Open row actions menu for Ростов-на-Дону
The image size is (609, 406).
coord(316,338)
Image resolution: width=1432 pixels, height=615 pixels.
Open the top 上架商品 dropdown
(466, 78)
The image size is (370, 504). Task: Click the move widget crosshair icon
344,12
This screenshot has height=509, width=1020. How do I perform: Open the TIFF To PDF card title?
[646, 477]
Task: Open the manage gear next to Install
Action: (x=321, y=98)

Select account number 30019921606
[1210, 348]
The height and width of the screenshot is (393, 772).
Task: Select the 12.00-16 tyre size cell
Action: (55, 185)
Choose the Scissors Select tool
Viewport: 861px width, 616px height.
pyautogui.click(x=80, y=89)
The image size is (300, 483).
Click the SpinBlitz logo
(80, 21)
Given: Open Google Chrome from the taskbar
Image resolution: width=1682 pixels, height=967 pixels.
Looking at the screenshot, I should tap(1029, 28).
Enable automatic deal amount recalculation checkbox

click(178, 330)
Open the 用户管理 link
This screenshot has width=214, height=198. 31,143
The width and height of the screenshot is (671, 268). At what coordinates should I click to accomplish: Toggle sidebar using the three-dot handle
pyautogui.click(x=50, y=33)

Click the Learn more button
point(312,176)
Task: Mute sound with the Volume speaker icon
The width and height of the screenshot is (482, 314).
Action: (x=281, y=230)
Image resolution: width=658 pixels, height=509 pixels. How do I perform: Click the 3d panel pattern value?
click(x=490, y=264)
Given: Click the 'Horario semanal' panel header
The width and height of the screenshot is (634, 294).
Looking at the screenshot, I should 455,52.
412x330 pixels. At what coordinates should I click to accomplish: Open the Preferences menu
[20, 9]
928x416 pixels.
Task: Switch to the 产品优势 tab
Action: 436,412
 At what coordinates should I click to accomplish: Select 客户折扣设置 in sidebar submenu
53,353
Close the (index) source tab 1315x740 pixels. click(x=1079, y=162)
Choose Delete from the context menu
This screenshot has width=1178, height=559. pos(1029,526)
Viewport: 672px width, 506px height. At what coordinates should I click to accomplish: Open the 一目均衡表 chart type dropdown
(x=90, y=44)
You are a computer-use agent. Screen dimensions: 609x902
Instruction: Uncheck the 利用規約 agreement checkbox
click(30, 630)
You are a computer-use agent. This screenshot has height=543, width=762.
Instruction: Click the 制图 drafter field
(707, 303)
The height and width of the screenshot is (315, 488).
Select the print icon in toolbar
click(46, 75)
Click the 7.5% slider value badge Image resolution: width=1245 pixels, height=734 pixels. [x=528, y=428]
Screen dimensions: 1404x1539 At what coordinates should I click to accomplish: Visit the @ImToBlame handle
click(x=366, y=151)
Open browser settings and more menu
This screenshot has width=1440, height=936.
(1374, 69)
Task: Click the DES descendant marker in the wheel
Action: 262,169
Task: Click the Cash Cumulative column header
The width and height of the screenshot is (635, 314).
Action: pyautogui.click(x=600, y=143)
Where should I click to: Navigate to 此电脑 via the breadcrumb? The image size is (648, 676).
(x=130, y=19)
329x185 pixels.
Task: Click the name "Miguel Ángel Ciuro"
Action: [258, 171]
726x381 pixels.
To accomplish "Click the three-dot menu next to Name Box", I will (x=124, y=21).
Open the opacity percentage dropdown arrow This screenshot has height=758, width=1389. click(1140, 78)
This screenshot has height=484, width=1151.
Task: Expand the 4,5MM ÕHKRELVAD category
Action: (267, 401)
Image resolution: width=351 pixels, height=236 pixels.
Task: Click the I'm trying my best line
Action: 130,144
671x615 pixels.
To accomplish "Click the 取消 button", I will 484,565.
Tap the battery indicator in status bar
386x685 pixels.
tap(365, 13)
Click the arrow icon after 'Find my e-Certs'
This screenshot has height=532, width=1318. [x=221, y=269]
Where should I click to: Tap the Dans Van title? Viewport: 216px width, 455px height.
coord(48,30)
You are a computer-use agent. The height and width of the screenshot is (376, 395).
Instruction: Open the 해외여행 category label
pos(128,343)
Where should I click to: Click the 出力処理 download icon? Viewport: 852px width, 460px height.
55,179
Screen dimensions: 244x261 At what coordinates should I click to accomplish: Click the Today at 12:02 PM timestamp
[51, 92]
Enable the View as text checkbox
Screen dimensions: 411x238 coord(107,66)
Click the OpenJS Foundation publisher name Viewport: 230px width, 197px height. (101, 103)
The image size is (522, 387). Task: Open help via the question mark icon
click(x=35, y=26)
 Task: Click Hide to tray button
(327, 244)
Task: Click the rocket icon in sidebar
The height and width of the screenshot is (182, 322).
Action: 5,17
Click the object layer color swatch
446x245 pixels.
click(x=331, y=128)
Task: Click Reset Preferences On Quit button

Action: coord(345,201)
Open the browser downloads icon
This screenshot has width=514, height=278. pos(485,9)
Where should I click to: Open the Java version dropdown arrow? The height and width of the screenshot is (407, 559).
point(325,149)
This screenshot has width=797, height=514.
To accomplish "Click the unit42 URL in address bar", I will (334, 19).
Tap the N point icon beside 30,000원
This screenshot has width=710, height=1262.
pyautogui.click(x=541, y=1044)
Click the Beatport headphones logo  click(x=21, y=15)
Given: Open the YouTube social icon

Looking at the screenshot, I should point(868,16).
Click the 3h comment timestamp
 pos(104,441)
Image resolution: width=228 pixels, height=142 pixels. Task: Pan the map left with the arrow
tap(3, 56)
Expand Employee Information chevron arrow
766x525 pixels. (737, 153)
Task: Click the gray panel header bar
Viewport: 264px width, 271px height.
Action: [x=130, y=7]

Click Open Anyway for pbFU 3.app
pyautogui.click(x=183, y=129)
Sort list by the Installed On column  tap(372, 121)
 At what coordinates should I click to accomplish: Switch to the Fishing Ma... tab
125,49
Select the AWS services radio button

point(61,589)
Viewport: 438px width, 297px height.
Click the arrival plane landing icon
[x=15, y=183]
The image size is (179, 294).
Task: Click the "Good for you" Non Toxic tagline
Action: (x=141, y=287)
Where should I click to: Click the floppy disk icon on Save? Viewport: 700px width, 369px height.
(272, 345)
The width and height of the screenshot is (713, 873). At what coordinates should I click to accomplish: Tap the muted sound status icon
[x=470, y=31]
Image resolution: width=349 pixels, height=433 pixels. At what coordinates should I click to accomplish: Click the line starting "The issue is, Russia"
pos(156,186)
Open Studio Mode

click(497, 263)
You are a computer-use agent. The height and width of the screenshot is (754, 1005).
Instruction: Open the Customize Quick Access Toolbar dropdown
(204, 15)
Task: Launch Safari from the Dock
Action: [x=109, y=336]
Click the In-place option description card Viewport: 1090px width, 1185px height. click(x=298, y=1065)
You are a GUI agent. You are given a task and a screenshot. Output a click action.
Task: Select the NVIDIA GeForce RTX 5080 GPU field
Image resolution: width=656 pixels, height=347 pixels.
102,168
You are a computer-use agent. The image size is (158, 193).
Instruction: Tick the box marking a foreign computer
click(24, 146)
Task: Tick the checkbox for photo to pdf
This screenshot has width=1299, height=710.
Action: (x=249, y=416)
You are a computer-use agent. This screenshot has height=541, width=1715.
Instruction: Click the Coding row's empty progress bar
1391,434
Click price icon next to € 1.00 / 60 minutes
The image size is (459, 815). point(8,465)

» **Assignment**
Provide a verbatim reproduction of all the records.

» **Reply to the exercise**
Open row actions menu for Ростов-на-Дону
The image size is (609, 406).
coord(316,338)
Image resolution: width=1432 pixels, height=615 pixels.
Open the top 上架商品 dropdown
(466, 78)
The image size is (370, 504). Task: Click the move widget crosshair icon
344,12
This screenshot has height=509, width=1020. How do I perform: Open the TIFF To PDF card title?
[646, 477]
Task: Open the manage gear next to Install
Action: (x=321, y=98)

Select account number 30019921606
[1210, 348]
The height and width of the screenshot is (393, 772).
Task: Select the 12.00-16 tyre size cell
Action: (55, 185)
Choose the Scissors Select tool
Viewport: 861px width, 616px height.
pyautogui.click(x=80, y=89)
The image size is (300, 483).
Click the SpinBlitz logo
(80, 21)
Given: Open Google Chrome from the taskbar
Image resolution: width=1682 pixels, height=967 pixels.
Looking at the screenshot, I should tap(1029, 28).
Enable automatic deal amount recalculation checkbox

click(178, 330)
Open the 用户管理 link
This screenshot has width=214, height=198. 31,143
The width and height of the screenshot is (671, 268). At what coordinates should I click to accomplish: Toggle sidebar using the three-dot handle
pyautogui.click(x=50, y=33)

Click the Learn more button
point(312,176)
Task: Mute sound with the Volume speaker icon
The width and height of the screenshot is (482, 314).
Action: (x=281, y=230)
Image resolution: width=658 pixels, height=509 pixels. How do I perform: Click the 3d panel pattern value?
click(x=490, y=264)
Given: Click the 'Horario semanal' panel header
The width and height of the screenshot is (634, 294).
Looking at the screenshot, I should 455,52.
412x330 pixels. At what coordinates should I click to accomplish: Open the Preferences menu
[20, 9]
928x416 pixels.
Task: Switch to the 产品优势 tab
Action: 436,412
 At what coordinates should I click to accomplish: Select 客户折扣设置 in sidebar submenu
53,353
Close the (index) source tab 1315x740 pixels. click(x=1079, y=162)
Choose Delete from the context menu
This screenshot has width=1178, height=559. pos(1029,526)
Viewport: 672px width, 506px height. At what coordinates should I click to accomplish: Open the 一目均衡表 chart type dropdown
(x=90, y=44)
You are a computer-use agent. Screen dimensions: 609x902
Instruction: Uncheck the 利用規約 agreement checkbox
click(30, 630)
You are a computer-use agent. This screenshot has height=543, width=762.
Instruction: Click the 制图 drafter field
(707, 303)
The height and width of the screenshot is (315, 488).
Select the print icon in toolbar
click(46, 75)
Click the 7.5% slider value badge Image resolution: width=1245 pixels, height=734 pixels. [x=528, y=428]
Screen dimensions: 1404x1539 At what coordinates should I click to accomplish: Visit the @ImToBlame handle
click(x=366, y=151)
Open browser settings and more menu
This screenshot has width=1440, height=936.
(1374, 69)
Task: Click the DES descendant marker in the wheel
Action: 262,169
Task: Click the Cash Cumulative column header
The width and height of the screenshot is (635, 314).
Action: pyautogui.click(x=600, y=143)
Where should I click to: Navigate to 此电脑 via the breadcrumb? The image size is (648, 676).
(x=130, y=19)
329x185 pixels.
Task: Click the name "Miguel Ángel Ciuro"
Action: [258, 171]
726x381 pixels.
To accomplish "Click the three-dot menu next to Name Box", I will (x=124, y=21).
Open the opacity percentage dropdown arrow This screenshot has height=758, width=1389. click(1140, 78)
This screenshot has height=484, width=1151.
Task: Expand the 4,5MM ÕHKRELVAD category
Action: (267, 401)
Image resolution: width=351 pixels, height=236 pixels.
Task: Click the I'm trying my best line
Action: 130,144
671x615 pixels.
To accomplish "Click the 取消 button", I will 484,565.
Tap the battery indicator in status bar
386x685 pixels.
tap(365, 13)
Click the arrow icon after 'Find my e-Certs'
This screenshot has height=532, width=1318. [x=221, y=269]
Where should I click to: Tap the Dans Van title? Viewport: 216px width, 455px height.
coord(48,30)
You are a computer-use agent. The height and width of the screenshot is (376, 395).
Instruction: Open the 해외여행 category label
pos(128,343)
Where should I click to: Click the 出力処理 download icon? Viewport: 852px width, 460px height.
55,179
Screen dimensions: 244x261 At what coordinates should I click to accomplish: Click the Today at 12:02 PM timestamp
[51, 92]
Enable the View as text checkbox
Screen dimensions: 411x238 coord(107,66)
Click the OpenJS Foundation publisher name Viewport: 230px width, 197px height. (101, 103)
The image size is (522, 387). Task: Open help via the question mark icon
click(x=35, y=26)
 Task: Click Hide to tray button
(327, 244)
Task: Click the rocket icon in sidebar
The height and width of the screenshot is (182, 322).
Action: 5,17
Click the object layer color swatch
446x245 pixels.
click(x=331, y=128)
Task: Click Reset Preferences On Quit button

Action: coord(345,201)
Open the browser downloads icon
This screenshot has width=514, height=278. pos(485,9)
Where should I click to: Open the Java version dropdown arrow? The height and width of the screenshot is (407, 559).
point(325,149)
This screenshot has width=797, height=514.
To accomplish "Click the unit42 URL in address bar", I will (334, 19).
Tap the N point icon beside 30,000원
This screenshot has width=710, height=1262.
pyautogui.click(x=541, y=1044)
Click the Beatport headphones logo  click(x=21, y=15)
Given: Open the YouTube social icon

Looking at the screenshot, I should point(868,16).
Click the 3h comment timestamp
 pos(104,441)
Image resolution: width=228 pixels, height=142 pixels. Task: Pan the map left with the arrow
tap(3, 56)
Expand Employee Information chevron arrow
766x525 pixels. (737, 153)
Task: Click the gray panel header bar
Viewport: 264px width, 271px height.
Action: [x=130, y=7]

Click Open Anyway for pbFU 3.app
pyautogui.click(x=183, y=129)
Sort list by the Installed On column  tap(372, 121)
 At what coordinates should I click to accomplish: Switch to the Fishing Ma... tab
125,49
Select the AWS services radio button

point(61,589)
Viewport: 438px width, 297px height.
Click the arrival plane landing icon
[x=15, y=183]
The image size is (179, 294).
Task: Click the "Good for you" Non Toxic tagline
Action: (x=141, y=287)
Where should I click to: Click the floppy disk icon on Save? Viewport: 700px width, 369px height.
(272, 345)
The width and height of the screenshot is (713, 873). At what coordinates should I click to accomplish: Tap the muted sound status icon
[x=470, y=31]
Image resolution: width=349 pixels, height=433 pixels. At what coordinates should I click to accomplish: Click the line starting "The issue is, Russia"
pos(156,186)
Open Studio Mode

click(497, 263)
You are a computer-use agent. The height and width of the screenshot is (754, 1005).
Instruction: Open the Customize Quick Access Toolbar dropdown
(204, 15)
Task: Launch Safari from the Dock
Action: [x=109, y=336]
Click the In-place option description card Viewport: 1090px width, 1185px height. click(x=298, y=1065)
You are a GUI agent. You are given a task and a screenshot. Output a click action.
Task: Select the NVIDIA GeForce RTX 5080 GPU field
Image resolution: width=656 pixels, height=347 pixels.
102,168
You are a computer-use agent. The image size is (158, 193).
Instruction: Tick the box marking a foreign computer
click(24, 146)
Task: Tick the checkbox for photo to pdf
This screenshot has width=1299, height=710.
Action: (x=249, y=416)
You are a computer-use agent. This screenshot has height=541, width=1715.
Instruction: Click the Coding row's empty progress bar
1391,434
Click price icon next to € 1.00 / 60 minutes
The image size is (459, 815). point(8,465)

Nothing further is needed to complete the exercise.